What is asked |
Format the lines starting at the one containing "Where should I click to: Open" and ending at the one containing "pos(2030,68)" as a two-column CSV with the headers input and output. Each row should hold a text and the answer that follows it, with each value in its own quoted field and any line breaks replaced by spaces.
----
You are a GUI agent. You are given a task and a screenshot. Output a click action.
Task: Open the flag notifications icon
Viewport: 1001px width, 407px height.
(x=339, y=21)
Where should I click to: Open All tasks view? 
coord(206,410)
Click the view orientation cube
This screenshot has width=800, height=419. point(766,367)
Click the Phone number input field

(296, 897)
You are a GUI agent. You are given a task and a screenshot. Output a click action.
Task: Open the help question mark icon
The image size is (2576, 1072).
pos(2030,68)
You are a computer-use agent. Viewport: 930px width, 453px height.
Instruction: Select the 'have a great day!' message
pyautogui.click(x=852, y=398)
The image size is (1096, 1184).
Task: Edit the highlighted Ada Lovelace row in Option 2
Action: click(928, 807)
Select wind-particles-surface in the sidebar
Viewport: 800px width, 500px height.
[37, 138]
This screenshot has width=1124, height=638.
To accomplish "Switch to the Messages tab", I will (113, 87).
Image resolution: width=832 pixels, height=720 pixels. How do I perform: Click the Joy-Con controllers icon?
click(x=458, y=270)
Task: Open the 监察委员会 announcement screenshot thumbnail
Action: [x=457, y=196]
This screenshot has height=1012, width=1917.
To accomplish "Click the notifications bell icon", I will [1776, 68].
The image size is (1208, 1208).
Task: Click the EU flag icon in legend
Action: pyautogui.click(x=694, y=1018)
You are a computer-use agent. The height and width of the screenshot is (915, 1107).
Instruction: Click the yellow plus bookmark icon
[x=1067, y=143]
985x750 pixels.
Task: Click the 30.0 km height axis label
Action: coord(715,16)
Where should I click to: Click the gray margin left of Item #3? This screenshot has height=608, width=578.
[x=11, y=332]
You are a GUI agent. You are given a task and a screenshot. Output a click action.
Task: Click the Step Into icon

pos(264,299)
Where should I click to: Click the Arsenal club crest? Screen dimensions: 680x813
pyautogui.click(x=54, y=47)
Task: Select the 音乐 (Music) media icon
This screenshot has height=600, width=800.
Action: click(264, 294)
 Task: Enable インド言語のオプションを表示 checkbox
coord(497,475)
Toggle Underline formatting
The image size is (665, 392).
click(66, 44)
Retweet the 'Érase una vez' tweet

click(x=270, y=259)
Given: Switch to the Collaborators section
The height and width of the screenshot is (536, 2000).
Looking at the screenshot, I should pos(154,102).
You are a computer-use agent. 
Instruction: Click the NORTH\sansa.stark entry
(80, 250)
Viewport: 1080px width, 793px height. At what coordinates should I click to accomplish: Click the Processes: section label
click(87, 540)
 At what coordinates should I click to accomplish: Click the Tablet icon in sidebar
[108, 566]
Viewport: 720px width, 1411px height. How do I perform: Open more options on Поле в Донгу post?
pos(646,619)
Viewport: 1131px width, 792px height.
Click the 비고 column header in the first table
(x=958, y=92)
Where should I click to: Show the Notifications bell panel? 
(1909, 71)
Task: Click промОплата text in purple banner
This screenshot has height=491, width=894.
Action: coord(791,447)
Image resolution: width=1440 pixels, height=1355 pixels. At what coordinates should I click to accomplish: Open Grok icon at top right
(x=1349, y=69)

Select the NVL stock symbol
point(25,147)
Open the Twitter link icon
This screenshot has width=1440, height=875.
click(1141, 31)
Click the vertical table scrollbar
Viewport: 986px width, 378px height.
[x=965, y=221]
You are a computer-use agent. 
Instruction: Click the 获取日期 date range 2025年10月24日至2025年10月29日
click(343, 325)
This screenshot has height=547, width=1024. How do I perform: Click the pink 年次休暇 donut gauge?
----
Reply |
input,output
"Where should I click to: Open All tasks view?","coord(206,410)"
"Click the view orientation cube","This screenshot has width=800, height=419. point(766,367)"
"Click the Phone number input field","(296, 897)"
"You are a GUI agent. You are given a task and a screenshot. Output a click action. Task: Open the help question mark icon The image size is (2576, 1072).","pos(2030,68)"